## START

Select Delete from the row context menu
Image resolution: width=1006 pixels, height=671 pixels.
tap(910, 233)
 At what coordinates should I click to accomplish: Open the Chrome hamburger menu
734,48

## END
## START

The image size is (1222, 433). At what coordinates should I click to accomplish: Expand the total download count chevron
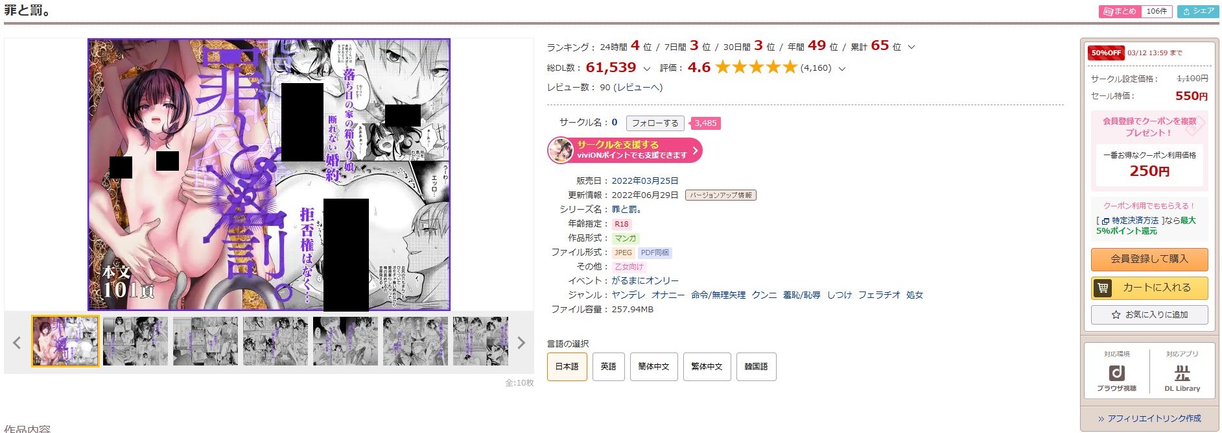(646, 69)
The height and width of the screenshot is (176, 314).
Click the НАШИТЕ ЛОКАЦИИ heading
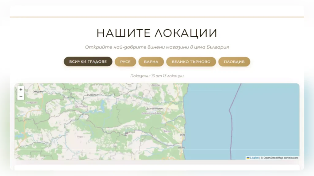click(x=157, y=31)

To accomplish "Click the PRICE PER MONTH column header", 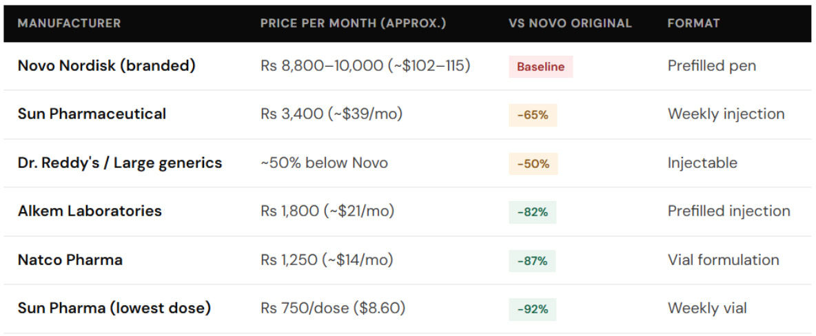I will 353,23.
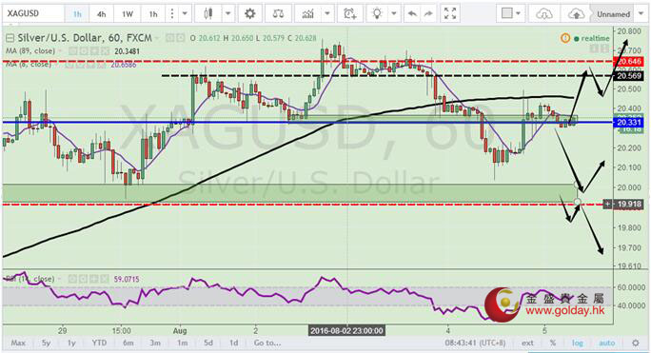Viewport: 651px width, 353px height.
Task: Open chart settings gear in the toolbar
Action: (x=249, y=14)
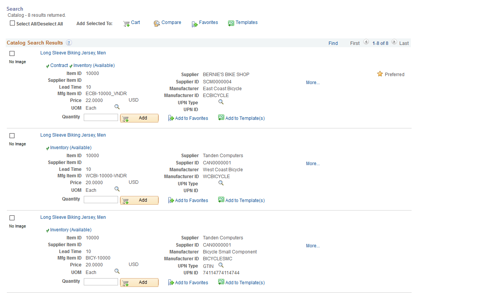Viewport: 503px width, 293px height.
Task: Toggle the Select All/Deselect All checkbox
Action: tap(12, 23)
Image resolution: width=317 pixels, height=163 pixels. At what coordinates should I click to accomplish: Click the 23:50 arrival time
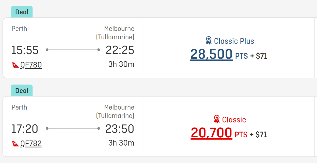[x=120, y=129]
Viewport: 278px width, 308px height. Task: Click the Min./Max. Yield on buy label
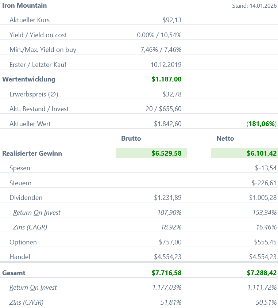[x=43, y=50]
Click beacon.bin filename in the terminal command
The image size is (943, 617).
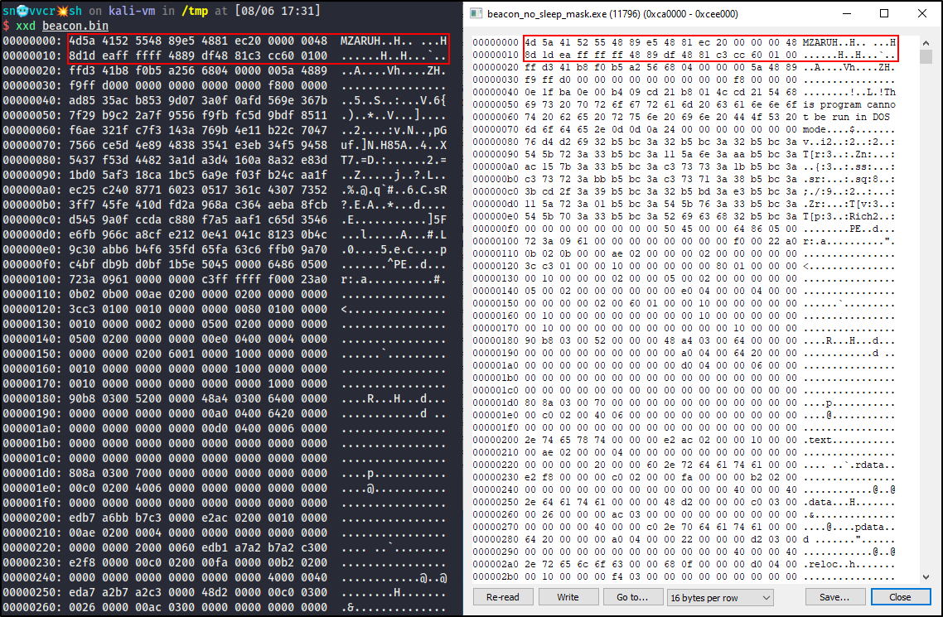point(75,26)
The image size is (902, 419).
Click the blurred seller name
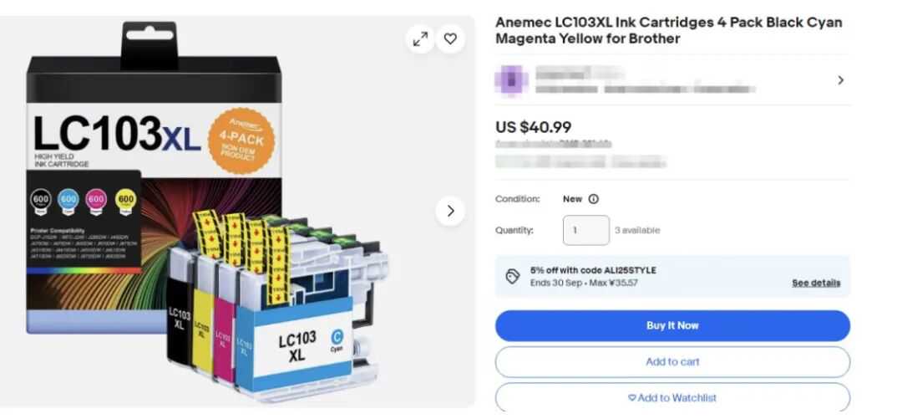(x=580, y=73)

## END

## YOUR GOAL:
Set down the part of the records that opens with the line containing "The image size is (902, 419)." and closes with the line containing "(x=580, y=73)", copying those lines exactly and leaving the pictures out of your answer.

## RESPONSE TO THIS EXERCISE:
The image size is (902, 419).
Click the blurred seller name
(x=580, y=73)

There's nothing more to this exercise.